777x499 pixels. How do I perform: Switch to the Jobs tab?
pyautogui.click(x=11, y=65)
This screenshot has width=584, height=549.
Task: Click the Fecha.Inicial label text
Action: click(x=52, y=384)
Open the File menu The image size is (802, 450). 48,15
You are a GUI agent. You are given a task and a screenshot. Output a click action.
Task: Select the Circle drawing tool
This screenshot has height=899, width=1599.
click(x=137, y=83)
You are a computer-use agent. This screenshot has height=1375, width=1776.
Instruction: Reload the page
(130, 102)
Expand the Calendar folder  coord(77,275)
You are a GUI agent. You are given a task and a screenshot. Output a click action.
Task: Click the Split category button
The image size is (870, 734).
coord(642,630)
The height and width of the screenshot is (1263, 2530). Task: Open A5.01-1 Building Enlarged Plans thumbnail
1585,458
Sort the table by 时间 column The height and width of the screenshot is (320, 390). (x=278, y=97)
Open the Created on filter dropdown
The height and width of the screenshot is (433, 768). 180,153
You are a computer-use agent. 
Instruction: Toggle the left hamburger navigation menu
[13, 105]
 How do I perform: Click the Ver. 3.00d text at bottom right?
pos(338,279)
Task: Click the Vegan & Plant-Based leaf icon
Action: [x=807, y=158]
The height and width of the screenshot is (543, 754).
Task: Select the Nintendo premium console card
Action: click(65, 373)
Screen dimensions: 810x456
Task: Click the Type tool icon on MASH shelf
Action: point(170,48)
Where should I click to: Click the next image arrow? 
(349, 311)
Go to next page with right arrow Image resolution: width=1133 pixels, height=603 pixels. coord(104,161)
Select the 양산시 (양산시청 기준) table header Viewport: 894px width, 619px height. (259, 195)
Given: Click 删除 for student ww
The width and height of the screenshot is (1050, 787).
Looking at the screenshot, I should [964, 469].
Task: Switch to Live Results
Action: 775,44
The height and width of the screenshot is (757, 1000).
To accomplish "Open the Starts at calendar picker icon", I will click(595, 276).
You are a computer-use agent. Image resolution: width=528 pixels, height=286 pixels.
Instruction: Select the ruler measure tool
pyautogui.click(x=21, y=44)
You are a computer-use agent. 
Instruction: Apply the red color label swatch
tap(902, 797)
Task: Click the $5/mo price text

Your instructions:
Please put the lines of the records above, from the line with "Open the Created on filter dropdown" through the final line, into a JSON list of strings with one string per line and blank lines omitted.

Exercise result:
[
  "Open the Created on filter dropdown",
  "The height and width of the screenshot is (433, 768). 180,153",
  "You are a computer-use agent. ",
  "Instruction: Toggle the left hamburger navigation menu",
  "[13, 105]",
  " How do I perform: Click the Ver. 3.00d text at bottom right?",
  "pos(338,279)",
  "Task: Click the Vegan & Plant-Based leaf icon",
  "Action: [x=807, y=158]",
  "The height and width of the screenshot is (543, 754).",
  "Task: Select the Nintendo premium console card",
  "Action: click(65, 373)",
  "Screen dimensions: 810x456",
  "Task: Click the Type tool icon on MASH shelf",
  "Action: point(170,48)",
  "Where should I click to: Click the next image arrow? ",
  "(349, 311)",
  "Go to next page with right arrow Image resolution: width=1133 pixels, height=603 pixels. coord(104,161)",
  "Select the 양산시 (양산시청 기준) table header Viewport: 894px width, 619px height. (259, 195)",
  "Given: Click 删除 for student ww",
  "The width and height of the screenshot is (1050, 787).",
  "Looking at the screenshot, I should [964, 469].",
  "Task: Switch to Live Results",
  "Action: 775,44",
  "The height and width of the screenshot is (757, 1000).",
  "To accomplish \"Open the Starts at calendar picker icon\", I will click(595, 276).",
  "You are a computer-use agent. Image resolution: width=528 pixels, height=286 pixels.",
  "Instruction: Select the ruler measure tool",
  "pyautogui.click(x=21, y=44)",
  "You are a computer-use agent. ",
  "Instruction: Apply the red color label swatch",
  "tap(902, 797)",
  "Task: Click the $5/mo price text"
]